Drug manufacturers seek payer feedback

Article

Plans are offering input to manufacturers during drug development process.

By Mari Edlin

PARTNERING IN HEALTHCARE seems to be the prevailing wind while achieving access, cost effectiveness and high quality remains the aim of the industry. It is evident in accountable care organizations, in hospitals buying up physician groups and in large pharmaceutical companies acquiring smaller ones.

Now a unique alliance is evolving between pharmaceutical companies and insurers, helping manufacturers guide drug development based on input and data from health plans. 

U.S. payers want more involvement in every stage of the drug development process, according to Quintiles, a biopharmaceutical services company based in Research Triangle Park, N.C. Its 2012 report indicates more than 70% of survey respondents-U.S. and U.K. payers and biopharma executives-believe that pre-competitive collaborations among biopharmaceutical companies would lead to more innovative and effective therapies. Only 31% of U.S. payers, however, claim to participate in phase 3 testing. 

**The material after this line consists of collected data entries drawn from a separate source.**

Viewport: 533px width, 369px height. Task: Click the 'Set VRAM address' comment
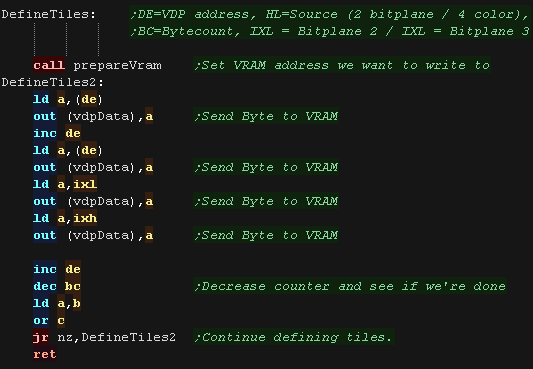342,65
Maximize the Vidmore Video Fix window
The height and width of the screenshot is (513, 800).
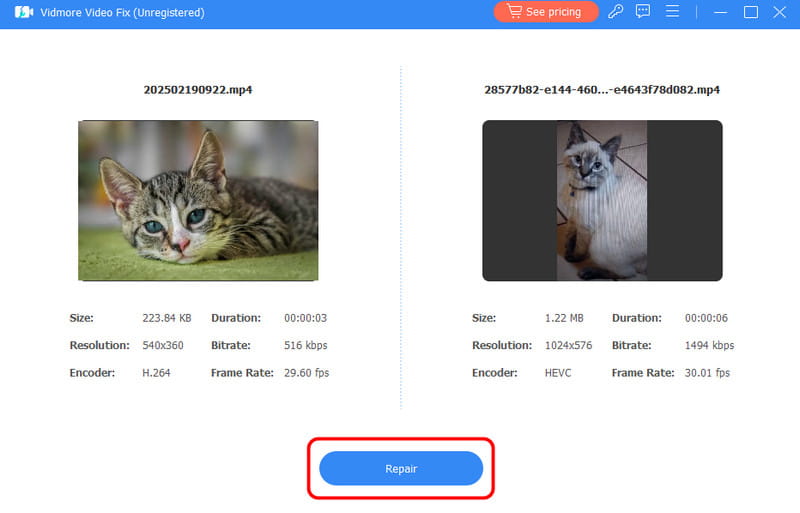(751, 12)
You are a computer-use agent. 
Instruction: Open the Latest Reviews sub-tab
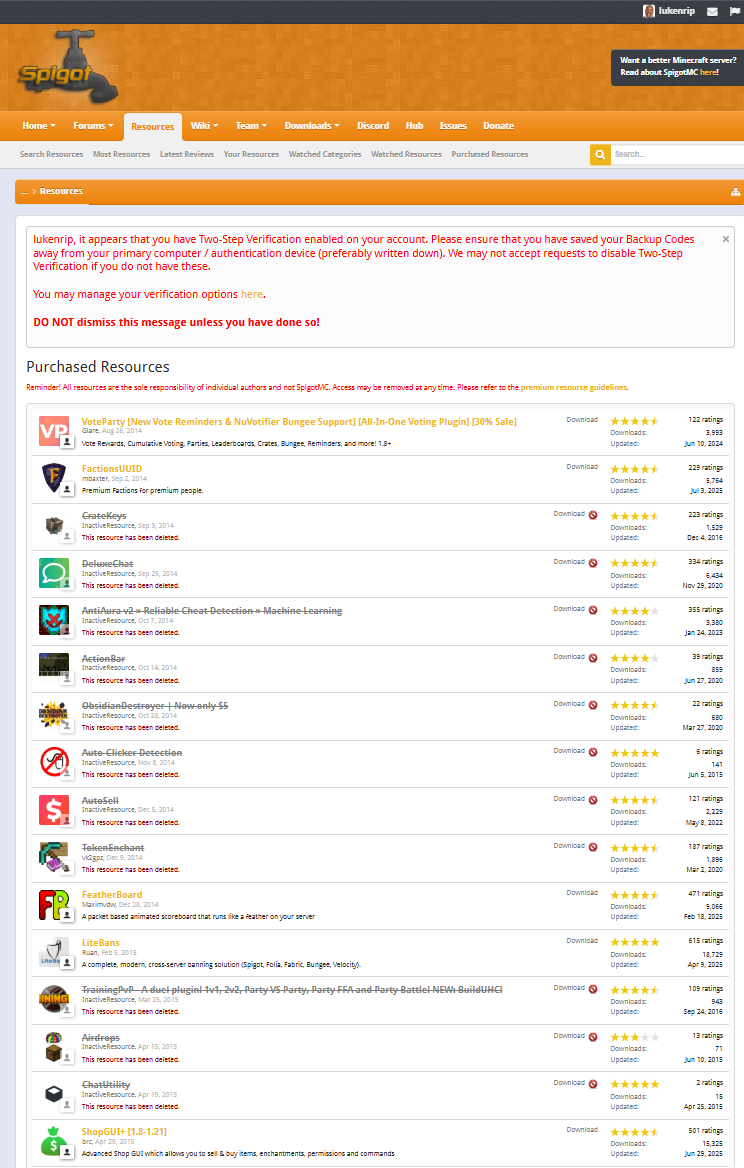pos(187,154)
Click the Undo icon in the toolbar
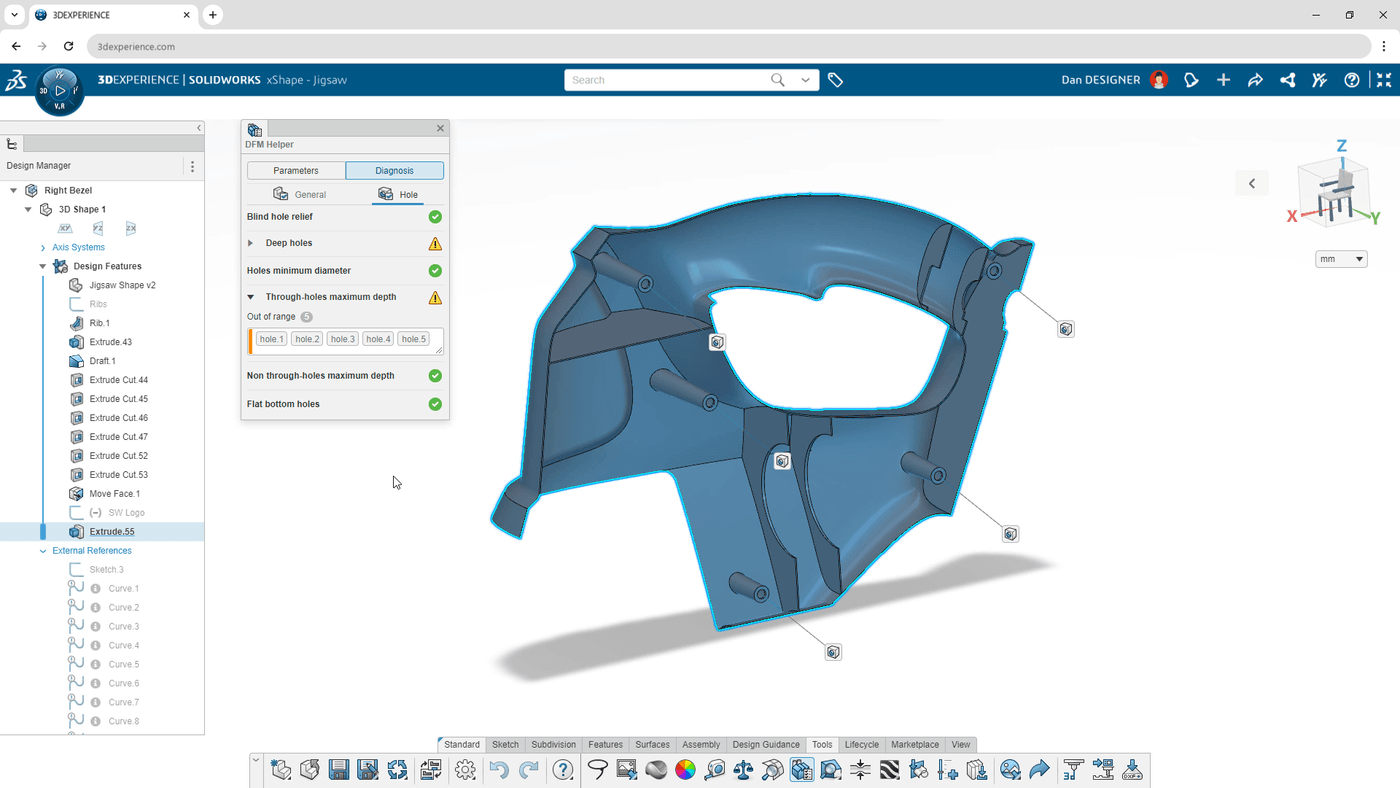Image resolution: width=1400 pixels, height=788 pixels. (x=498, y=769)
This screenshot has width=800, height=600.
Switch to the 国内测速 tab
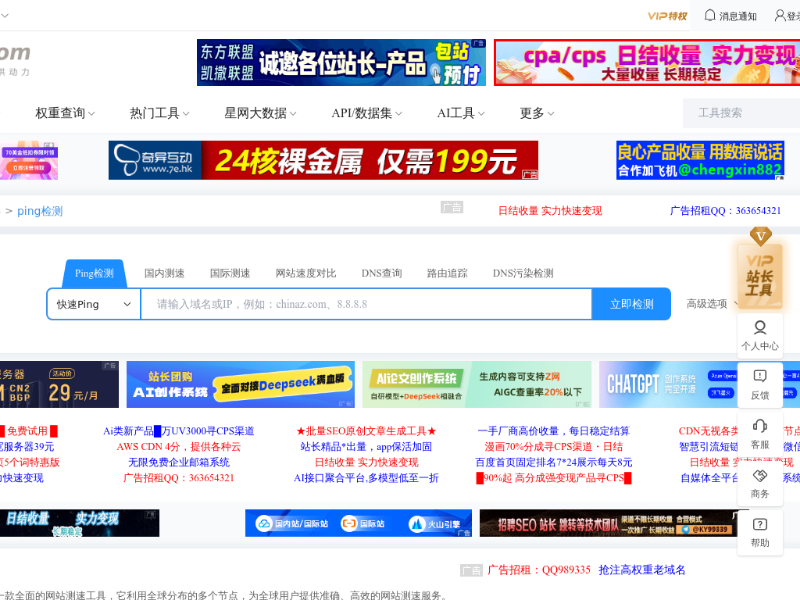[x=164, y=273]
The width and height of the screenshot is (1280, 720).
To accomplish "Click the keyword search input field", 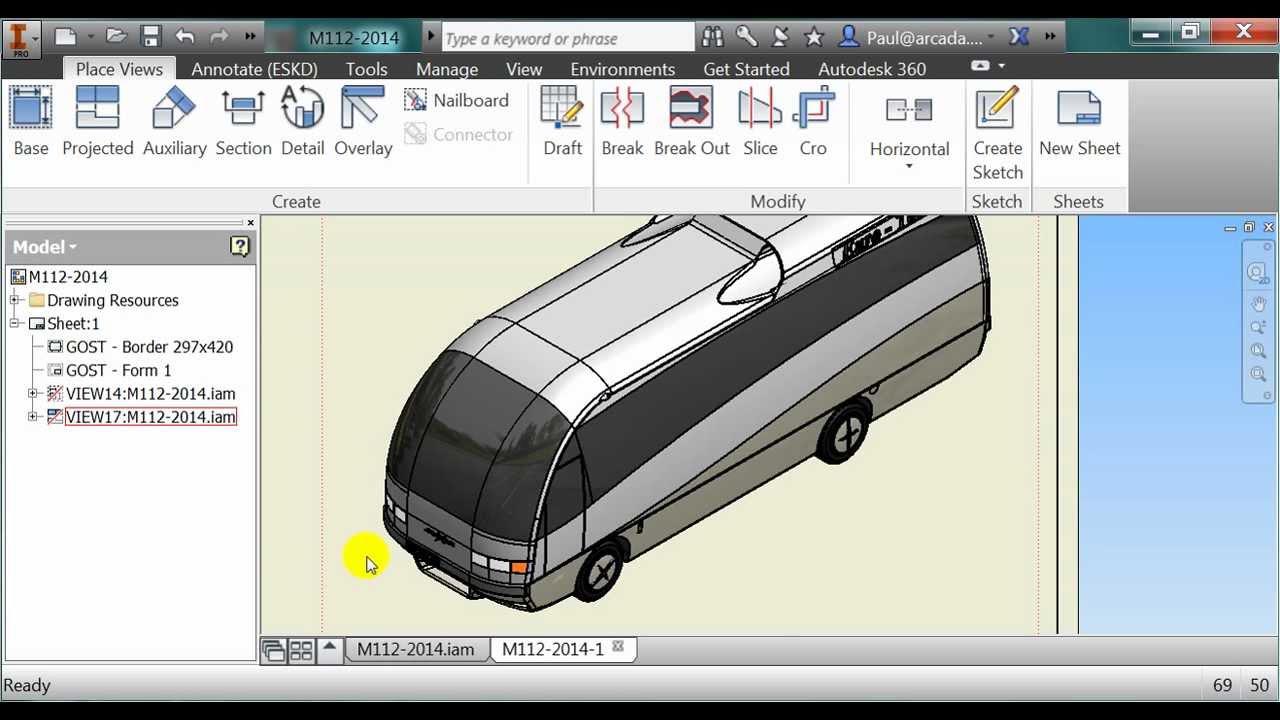I will coord(566,38).
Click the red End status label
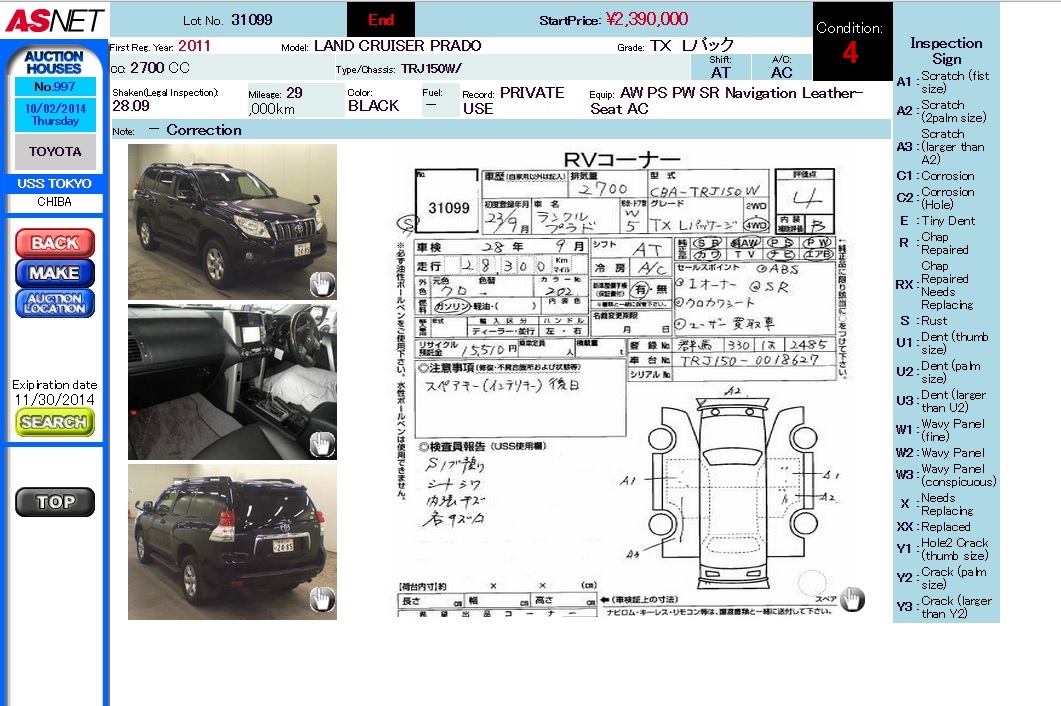The image size is (1061, 706). pyautogui.click(x=380, y=19)
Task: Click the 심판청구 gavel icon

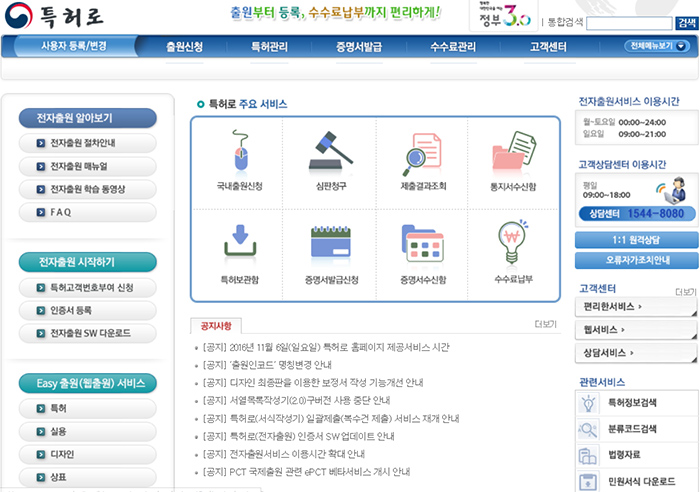Action: [x=329, y=153]
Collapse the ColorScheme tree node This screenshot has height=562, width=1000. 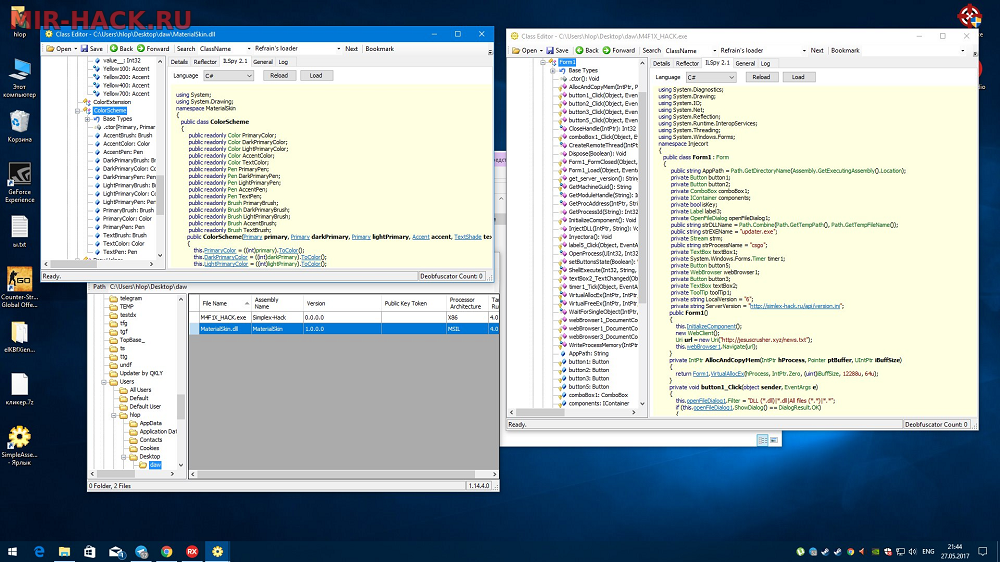click(76, 110)
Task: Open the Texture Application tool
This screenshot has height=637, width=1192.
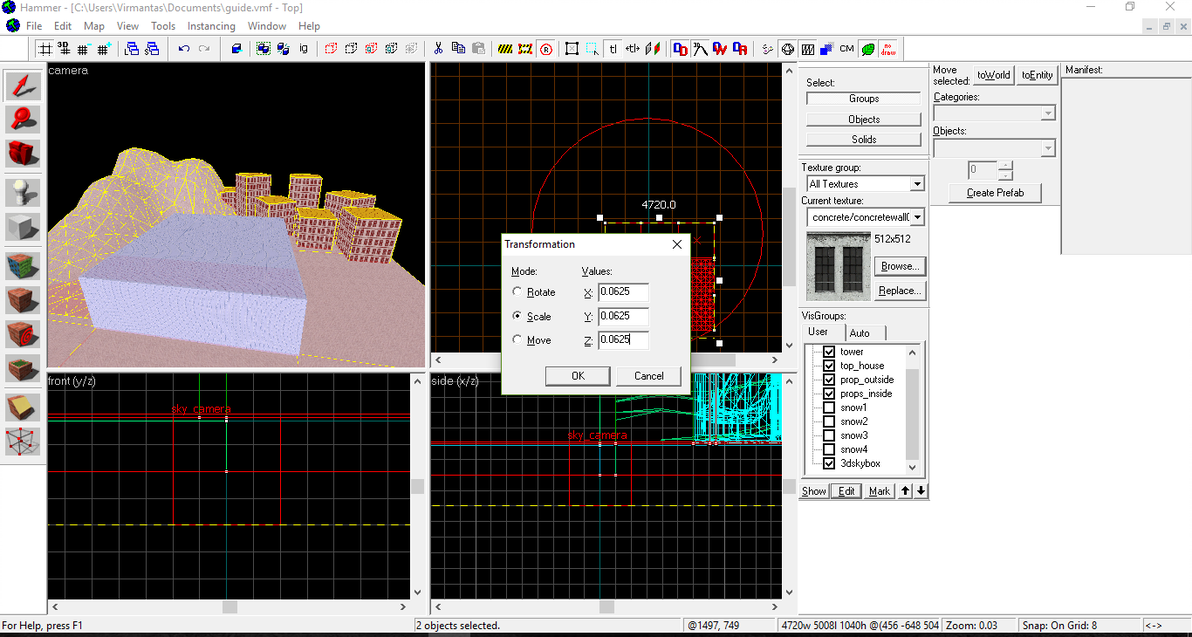Action: coord(23,264)
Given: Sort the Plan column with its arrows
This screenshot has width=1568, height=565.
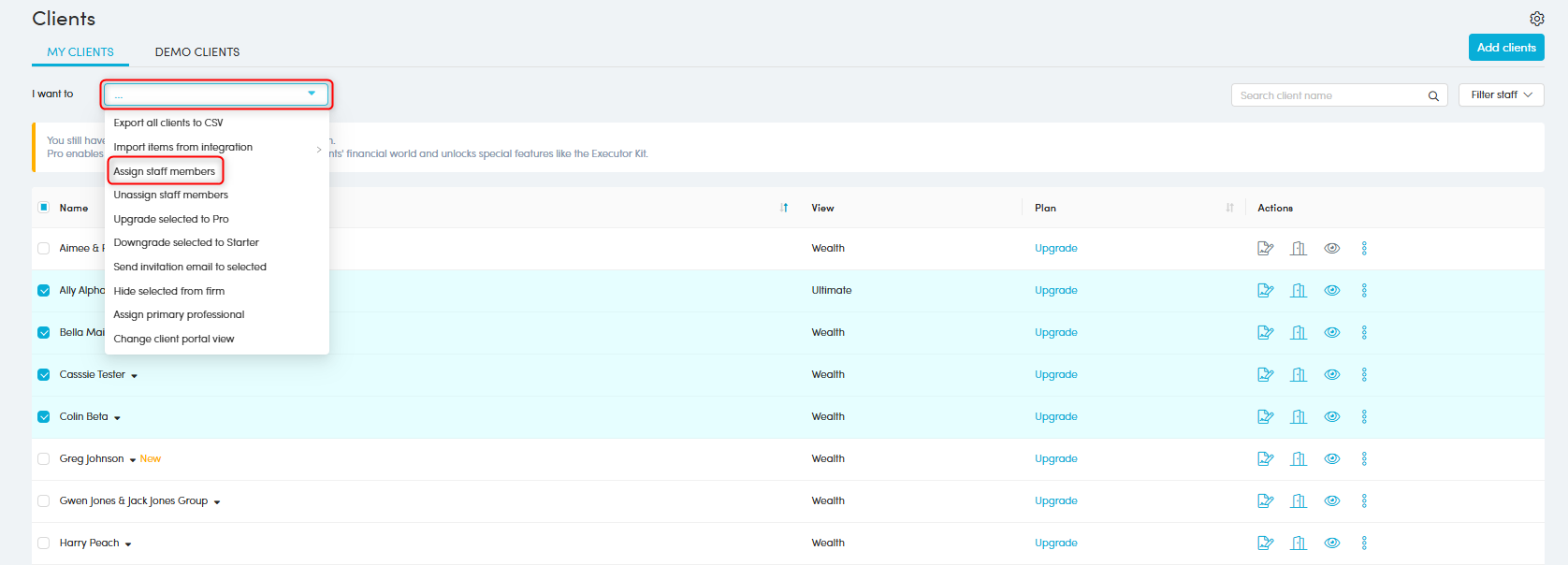Looking at the screenshot, I should click(1229, 208).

“In the last five years, meeting the needs of health plans has become front and center as we focus on the unsustainability of healthcare, and see a shift from volume to value,” says Jack Bailey, senior vice president, policy, payers and vaccines for GlaxoSmithKline (GSK), also in Research Triangle Park, N.C. “We have to deliver products of value to customers who are paying for drugs in addition to developing drugs based on clinical and safety regulations. Pharma needs rewiring, a new process that allows payers to provide feedback early on that could ensure trials are designed with payers in mind, and help us achieve a ‘reimbursable file.’” 

Bailey outlines three payer priorities GSK factors into the development of its pipeline:

  • Develop a relevant comparison between drugs, when possible, not just against a placebo.

  • Create a meaningful clinical endpoint to assess a drug’s performance. “That is the most compelling to payers in determining a drug’s coverage on formulary,” Bailey says.

  • Identify an appropriate target population for a drug to confirm its effectiveness.

It’s not just a question of research and development but also commercialization of a drug product. 

“There is a definite wall between the two, but integration of strategies is necessary. If we are unsure that we can provide sufficient clinical evidence and support reimbursement, we may have to redesign a drug,” Bailey says.

He says GSK even goes so far as to listen to payers to determine if developing a specific drug makes sense. As an example, in 2009 GSK stopped its development of remogliflozin, an SGLT2 inhibitor for treating type 2 diabetes, when it was in phase 2 testing, based on feedback from payers and the company’s assessment of the competitive environment.

Growing phenomenon

Brian Solow, MD, chief medical officer, OptumRx, a pharmacy benefits manager (PBM) headquartered in Irvine, Calif., agrees that health plan involvement in drug development is a relatively new phenomenon. 

“As a PBM, we could only offer input after a drug was already developed and gone to market,” he says, “but in the last five years, there has been a shift. Now pharma is coming to us to obtain input at phase 2 or phase 3.”

He says communication is not based so much on needs-manufacturers typically know what payers want-but rather on what a manufacturer can do to make its drugs more attractive so that PBMs will recommend those drugs for plan formularies.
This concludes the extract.